Each line of the data below must be given again exactly as written.

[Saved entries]
◆ ◆ ◆ ◆ ◆
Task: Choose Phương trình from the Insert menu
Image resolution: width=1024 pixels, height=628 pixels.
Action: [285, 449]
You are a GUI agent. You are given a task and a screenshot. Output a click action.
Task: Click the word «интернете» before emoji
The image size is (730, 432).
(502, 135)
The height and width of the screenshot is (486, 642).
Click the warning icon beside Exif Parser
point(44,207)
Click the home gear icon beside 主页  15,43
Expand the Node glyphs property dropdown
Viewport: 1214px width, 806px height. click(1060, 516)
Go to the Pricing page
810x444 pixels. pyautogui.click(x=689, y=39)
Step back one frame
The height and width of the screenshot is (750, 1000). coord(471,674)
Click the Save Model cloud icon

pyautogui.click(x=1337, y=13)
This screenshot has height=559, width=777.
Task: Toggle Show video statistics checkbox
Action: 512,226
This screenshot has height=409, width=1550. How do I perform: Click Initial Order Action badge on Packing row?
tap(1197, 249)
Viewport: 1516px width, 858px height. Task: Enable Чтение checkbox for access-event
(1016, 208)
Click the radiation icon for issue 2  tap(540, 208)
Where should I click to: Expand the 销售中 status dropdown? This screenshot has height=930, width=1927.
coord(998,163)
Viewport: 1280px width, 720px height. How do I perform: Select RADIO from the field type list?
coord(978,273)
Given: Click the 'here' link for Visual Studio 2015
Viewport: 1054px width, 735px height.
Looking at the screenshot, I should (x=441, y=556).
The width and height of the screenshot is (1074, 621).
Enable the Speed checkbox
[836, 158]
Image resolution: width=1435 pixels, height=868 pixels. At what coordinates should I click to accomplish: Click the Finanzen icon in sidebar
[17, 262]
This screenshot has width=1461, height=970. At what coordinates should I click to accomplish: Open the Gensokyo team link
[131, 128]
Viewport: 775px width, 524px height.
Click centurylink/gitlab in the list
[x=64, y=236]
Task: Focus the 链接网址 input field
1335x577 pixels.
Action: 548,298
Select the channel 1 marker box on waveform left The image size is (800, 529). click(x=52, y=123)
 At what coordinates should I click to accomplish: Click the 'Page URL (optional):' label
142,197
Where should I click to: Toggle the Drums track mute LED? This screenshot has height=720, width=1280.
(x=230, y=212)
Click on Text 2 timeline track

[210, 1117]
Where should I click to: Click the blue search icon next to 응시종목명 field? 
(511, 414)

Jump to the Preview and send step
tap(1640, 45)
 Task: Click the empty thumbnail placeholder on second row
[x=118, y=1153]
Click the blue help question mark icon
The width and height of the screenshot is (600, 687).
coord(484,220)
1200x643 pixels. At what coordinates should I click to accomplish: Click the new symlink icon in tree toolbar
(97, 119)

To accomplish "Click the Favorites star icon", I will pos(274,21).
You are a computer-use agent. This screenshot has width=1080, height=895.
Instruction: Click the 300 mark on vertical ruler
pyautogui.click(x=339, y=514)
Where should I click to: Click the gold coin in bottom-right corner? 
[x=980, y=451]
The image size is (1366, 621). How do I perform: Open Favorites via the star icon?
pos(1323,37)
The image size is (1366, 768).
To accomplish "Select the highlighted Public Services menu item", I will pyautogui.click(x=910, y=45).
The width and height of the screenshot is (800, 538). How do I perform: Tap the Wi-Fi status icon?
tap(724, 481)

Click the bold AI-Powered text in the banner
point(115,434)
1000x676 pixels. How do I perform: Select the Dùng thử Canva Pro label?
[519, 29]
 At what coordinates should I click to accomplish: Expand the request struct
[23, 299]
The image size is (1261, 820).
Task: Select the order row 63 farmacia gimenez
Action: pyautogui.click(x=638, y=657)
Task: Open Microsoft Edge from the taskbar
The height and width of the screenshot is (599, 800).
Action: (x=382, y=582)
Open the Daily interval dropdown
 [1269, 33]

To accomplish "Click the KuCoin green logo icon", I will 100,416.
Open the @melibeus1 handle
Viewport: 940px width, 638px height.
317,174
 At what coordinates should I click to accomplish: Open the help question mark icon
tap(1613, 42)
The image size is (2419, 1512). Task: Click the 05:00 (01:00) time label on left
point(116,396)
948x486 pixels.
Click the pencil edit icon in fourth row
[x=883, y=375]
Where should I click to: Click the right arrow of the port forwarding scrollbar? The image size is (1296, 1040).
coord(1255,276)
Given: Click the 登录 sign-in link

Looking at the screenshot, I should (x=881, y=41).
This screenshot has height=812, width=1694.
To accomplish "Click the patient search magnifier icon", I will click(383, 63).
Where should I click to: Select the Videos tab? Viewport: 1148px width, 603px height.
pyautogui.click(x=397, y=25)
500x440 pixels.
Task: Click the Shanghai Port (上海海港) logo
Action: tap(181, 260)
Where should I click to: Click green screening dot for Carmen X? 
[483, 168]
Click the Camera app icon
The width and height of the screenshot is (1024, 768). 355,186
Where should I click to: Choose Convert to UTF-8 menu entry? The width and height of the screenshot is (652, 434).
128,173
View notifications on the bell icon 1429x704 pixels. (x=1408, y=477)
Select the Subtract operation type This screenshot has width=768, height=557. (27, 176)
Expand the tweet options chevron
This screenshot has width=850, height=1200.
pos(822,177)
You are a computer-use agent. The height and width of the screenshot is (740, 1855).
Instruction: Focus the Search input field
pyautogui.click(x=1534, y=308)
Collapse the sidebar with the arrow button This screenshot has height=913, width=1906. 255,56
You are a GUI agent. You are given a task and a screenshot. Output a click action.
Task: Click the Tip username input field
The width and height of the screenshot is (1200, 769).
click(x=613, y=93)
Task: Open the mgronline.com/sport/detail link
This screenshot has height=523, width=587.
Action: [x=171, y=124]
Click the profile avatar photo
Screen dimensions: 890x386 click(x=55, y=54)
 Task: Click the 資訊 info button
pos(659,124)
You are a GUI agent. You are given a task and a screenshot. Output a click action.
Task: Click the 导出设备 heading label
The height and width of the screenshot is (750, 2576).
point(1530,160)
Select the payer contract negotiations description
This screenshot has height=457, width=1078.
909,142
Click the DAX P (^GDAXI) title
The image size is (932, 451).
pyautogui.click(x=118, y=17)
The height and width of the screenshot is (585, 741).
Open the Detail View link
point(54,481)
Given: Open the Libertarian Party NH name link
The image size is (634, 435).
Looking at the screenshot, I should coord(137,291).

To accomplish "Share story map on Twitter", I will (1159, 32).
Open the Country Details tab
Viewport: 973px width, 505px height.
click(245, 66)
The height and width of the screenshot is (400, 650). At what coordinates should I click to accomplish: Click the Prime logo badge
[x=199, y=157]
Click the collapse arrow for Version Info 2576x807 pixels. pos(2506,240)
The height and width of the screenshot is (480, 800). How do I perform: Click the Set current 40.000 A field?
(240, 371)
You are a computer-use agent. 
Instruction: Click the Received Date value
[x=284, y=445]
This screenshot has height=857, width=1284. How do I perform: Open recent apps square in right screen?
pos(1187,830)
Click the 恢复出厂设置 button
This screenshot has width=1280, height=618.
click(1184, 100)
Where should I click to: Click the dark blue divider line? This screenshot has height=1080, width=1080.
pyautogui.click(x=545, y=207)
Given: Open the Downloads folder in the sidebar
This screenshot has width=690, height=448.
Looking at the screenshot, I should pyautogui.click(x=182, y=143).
◆ ◆ ◆ ◆ ◆
→ **Written answer**:
Task: Choose Phương trình from the Insert menu
Image resolution: width=1024 pixels, height=628 pixels.
Action: [285, 449]
You are a GUI agent. You are given a task and a screenshot. Output a click action.
Task: Click the word «интернете» before emoji
The image size is (730, 432).
(502, 135)
The height and width of the screenshot is (486, 642).
Click the warning icon beside Exif Parser
point(44,207)
Click the home gear icon beside 主页  15,43
Expand the Node glyphs property dropdown
Viewport: 1214px width, 806px height. click(1060, 516)
Go to the Pricing page
810x444 pixels. pyautogui.click(x=689, y=39)
Step back one frame
The height and width of the screenshot is (750, 1000). coord(471,674)
Click the Save Model cloud icon

pyautogui.click(x=1337, y=13)
This screenshot has height=559, width=777.
Task: Toggle Show video statistics checkbox
Action: 512,226
This screenshot has height=409, width=1550. How do I perform: Click Initial Order Action badge on Packing row?
tap(1197, 249)
Viewport: 1516px width, 858px height. Task: Enable Чтение checkbox for access-event
(1016, 208)
Click the radiation icon for issue 2  tap(540, 208)
Where should I click to: Expand the 销售中 status dropdown? This screenshot has height=930, width=1927.
coord(998,163)
Viewport: 1280px width, 720px height. How do I perform: Select RADIO from the field type list?
coord(978,273)
Given: Click the 'here' link for Visual Studio 2015
Viewport: 1054px width, 735px height.
Looking at the screenshot, I should (x=441, y=556).
The width and height of the screenshot is (1074, 621).
Enable the Speed checkbox
[836, 158]
Image resolution: width=1435 pixels, height=868 pixels. At what coordinates should I click to accomplish: Click the Finanzen icon in sidebar
[17, 262]
This screenshot has width=1461, height=970. At what coordinates should I click to accomplish: Open the Gensokyo team link
[131, 128]
Viewport: 775px width, 524px height.
Click centurylink/gitlab in the list
[x=64, y=236]
Task: Focus the 链接网址 input field
1335x577 pixels.
Action: 548,298
Select the channel 1 marker box on waveform left The image size is (800, 529). click(x=52, y=123)
 At what coordinates should I click to accomplish: Click the 'Page URL (optional):' label
142,197
Where should I click to: Toggle the Drums track mute LED? This screenshot has height=720, width=1280.
(x=230, y=212)
Click on Text 2 timeline track

[210, 1117]
Where should I click to: Click the blue search icon next to 응시종목명 field? 
(511, 414)

Jump to the Preview and send step
tap(1640, 45)
 Task: Click the empty thumbnail placeholder on second row
[x=118, y=1153]
Click the blue help question mark icon
The width and height of the screenshot is (600, 687).
coord(484,220)
1200x643 pixels. At what coordinates should I click to accomplish: Click the new symlink icon in tree toolbar
(97, 119)

To accomplish "Click the Favorites star icon", I will pos(274,21).
You are a computer-use agent. This screenshot has width=1080, height=895.
Instruction: Click the 300 mark on vertical ruler
pyautogui.click(x=339, y=514)
Where should I click to: Click the gold coin in bottom-right corner? 
[x=980, y=451]
The image size is (1366, 621). How do I perform: Open Favorites via the star icon?
pos(1323,37)
The image size is (1366, 768).
To accomplish "Select the highlighted Public Services menu item", I will pyautogui.click(x=910, y=45).
The width and height of the screenshot is (800, 538). How do I perform: Tap the Wi-Fi status icon?
tap(724, 481)

Click the bold AI-Powered text in the banner
point(115,434)
1000x676 pixels. How do I perform: Select the Dùng thử Canva Pro label?
[519, 29]
 At what coordinates should I click to accomplish: Expand the request struct
[23, 299]
The image size is (1261, 820).
Task: Select the order row 63 farmacia gimenez
Action: pyautogui.click(x=638, y=657)
Task: Open Microsoft Edge from the taskbar
The height and width of the screenshot is (599, 800).
Action: (x=382, y=582)
Open the Daily interval dropdown
 [1269, 33]

To accomplish "Click the KuCoin green logo icon", I will 100,416.
Open the @melibeus1 handle
Viewport: 940px width, 638px height.
317,174
 At what coordinates should I click to accomplish: Open the help question mark icon
tap(1613, 42)
The image size is (2419, 1512). Task: Click the 05:00 (01:00) time label on left
point(116,396)
948x486 pixels.
Click the pencil edit icon in fourth row
[x=883, y=375]
Where should I click to: Click the right arrow of the port forwarding scrollbar? The image size is (1296, 1040).
coord(1255,276)
Given: Click the 登录 sign-in link

Looking at the screenshot, I should (x=881, y=41).
This screenshot has height=812, width=1694.
To accomplish "Click the patient search magnifier icon", I will click(383, 63).
Where should I click to: Select the Videos tab? Viewport: 1148px width, 603px height.
pyautogui.click(x=397, y=25)
500x440 pixels.
Task: Click the Shanghai Port (上海海港) logo
Action: tap(181, 260)
Where should I click to: Click green screening dot for Carmen X? 
[483, 168]
Click the Camera app icon
The width and height of the screenshot is (1024, 768). 355,186
Where should I click to: Choose Convert to UTF-8 menu entry? The width and height of the screenshot is (652, 434).
128,173
View notifications on the bell icon 1429x704 pixels. (x=1408, y=477)
Select the Subtract operation type This screenshot has width=768, height=557. (27, 176)
Expand the tweet options chevron
This screenshot has width=850, height=1200.
pos(822,177)
You are a computer-use agent. The height and width of the screenshot is (740, 1855).
Instruction: Focus the Search input field
pyautogui.click(x=1534, y=308)
Collapse the sidebar with the arrow button This screenshot has height=913, width=1906. 255,56
You are a GUI agent. You are given a task and a screenshot. Output a click action.
Task: Click the Tip username input field
The width and height of the screenshot is (1200, 769).
click(x=613, y=93)
Task: Open the mgronline.com/sport/detail link
This screenshot has height=523, width=587.
Action: [x=171, y=124]
Click the profile avatar photo
Screen dimensions: 890x386 click(x=55, y=54)
 Task: Click the 資訊 info button
pos(659,124)
You are a GUI agent. You are given a task and a screenshot. Output a click action.
Task: Click the 导出设备 heading label
The height and width of the screenshot is (750, 2576).
point(1530,160)
Select the payer contract negotiations description
This screenshot has height=457, width=1078.
909,142
Click the DAX P (^GDAXI) title
The image size is (932, 451).
pyautogui.click(x=118, y=17)
The height and width of the screenshot is (585, 741).
Open the Detail View link
point(54,481)
Given: Open the Libertarian Party NH name link
The image size is (634, 435).
Looking at the screenshot, I should coord(137,291).

To accomplish "Share story map on Twitter", I will (1159, 32).
Open the Country Details tab
Viewport: 973px width, 505px height.
click(245, 66)
The height and width of the screenshot is (400, 650). At what coordinates should I click to accomplish: Click the Prime logo badge
[x=199, y=157]
Click the collapse arrow for Version Info 2576x807 pixels. pos(2506,240)
The height and width of the screenshot is (480, 800). How do I perform: Click the Set current 40.000 A field?
(240, 371)
You are a computer-use agent. 
Instruction: Click the Received Date value
[x=284, y=445]
This screenshot has height=857, width=1284. How do I perform: Open recent apps square in right screen?
pos(1187,830)
Click the 恢复出厂设置 button
This screenshot has width=1280, height=618.
click(1184, 100)
Where should I click to: Click the dark blue divider line? This screenshot has height=1080, width=1080.
pyautogui.click(x=545, y=207)
Given: Open the Downloads folder in the sidebar
This screenshot has width=690, height=448.
Looking at the screenshot, I should pyautogui.click(x=182, y=143).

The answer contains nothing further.